### What this exercise asks
1. Answer these questions from the obituary of Br Edward Jones, one line each:
(a) Which seminary did Anthony attend in 1953 and 1954, and in what city was it?
(b) In what month and year did Ed go to Chanel College in Samoa?
(c) What two roles did he take on at Chanel College?
2. In the obituary of Br Edward Jones, turn the paragraph beginning "In his first few years after profession" into a short bulleted list that keeps its main facts.

### Text excerpt
════════════════

A Catholic Monthly Magazine

Br Edward (Anthony) Jones sm

Born in Hamilton, 3 June 1937

First Professed 1 November 1956

Finally Professed 1 November 1959

Died at Te Hopai, Wellington, 7 February 2017

Anthony was educated by the Mission Sisters and later the Marist Brothers. When he was 12 Archbishop Liston confirmed him. Whether it was the charm of Archbishop Liston, or the beginnings of his vocation, Anthony entered Holy Name Minor Seminary, in Christchurch and stayed there 1953 and 1954. At the end of that year, he decided to write to the Provincial of the Society of Mary, Fr Joe Spillane, to ask about becoming a Brother.

So, in 1955, Ed entered the Society at Highden where he joined a band of novices already in progress. One of those is now Bishop Stuart O’Connell and a long association between Ed and Bishop Stu began there.

In his first few years after profession, Ed had some early signs of what they call Raynaud’s Phenomenon. Put simply – you feel the cold, especially in your hands and feet, even when the temperature is not that bad. Ed went first to Whangarei, where we had a farm that eventually became the site for Pompallier Catholic College. Even the temperate north was not really warm enough for Ed – so in May 1964 he went to Chanel College in Samoa – an association with Samoa which became one of Ed’s great loves.

Everything about Samoa suited Ed. His health responded favourably. He took to the roles of Bursar and Secretary at Chanel College. His work took him each day into the business community of Apia, where Ed knew everyone by first name – or so it seemed. That applied to the head of a government department as well as the person selling fruit and vegetables at the local market. If you wanted to locate Ed all you really had to do was to follow the laughter. He was either telling a joke, pulling someone’s leg, picking up the joke he hadn’t heard yet or stopping everyone at a work place from doing anything.

════════════════

### Dataset section

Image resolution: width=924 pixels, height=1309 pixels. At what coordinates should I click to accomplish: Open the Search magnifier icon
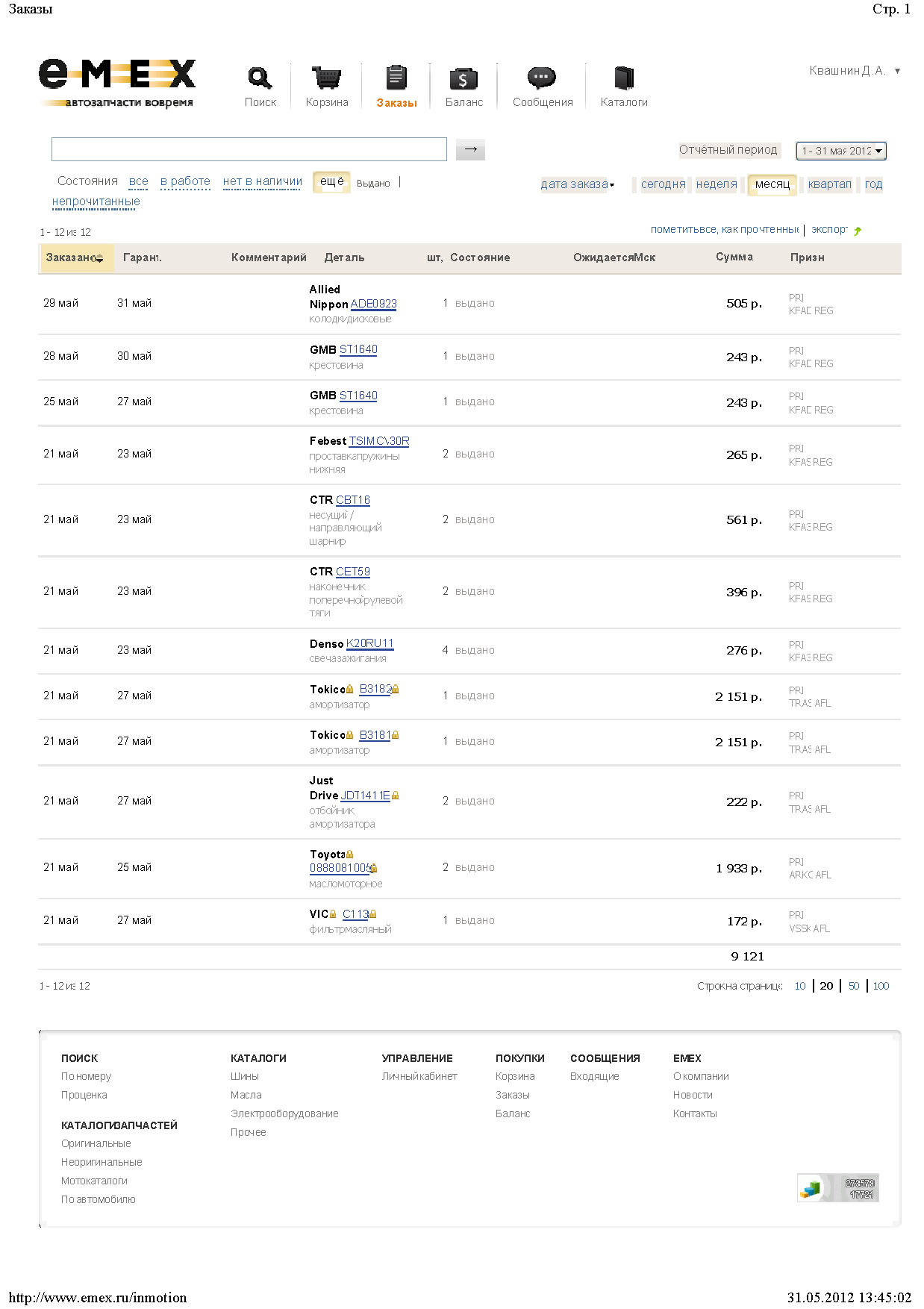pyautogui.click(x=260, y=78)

════════════════

### Results of the tasks
1.
(a) Holy Name Minor Seminary, in Christchurch
(b) May 1964
(c) Bursar and Secretary

2.
- In his first years after profession, Ed showed early signs of Raynaud's Phenomenon, feeling the cold in his hands and feet even when it was not very cold.
- He went first to Whangarei, to a farm that later became the site of Pompallier Catholic College.
- The north was still not warm enough for him, so in May 1964 he went to Chanel College in Samoa.
- His association with Samoa became one of his great loves.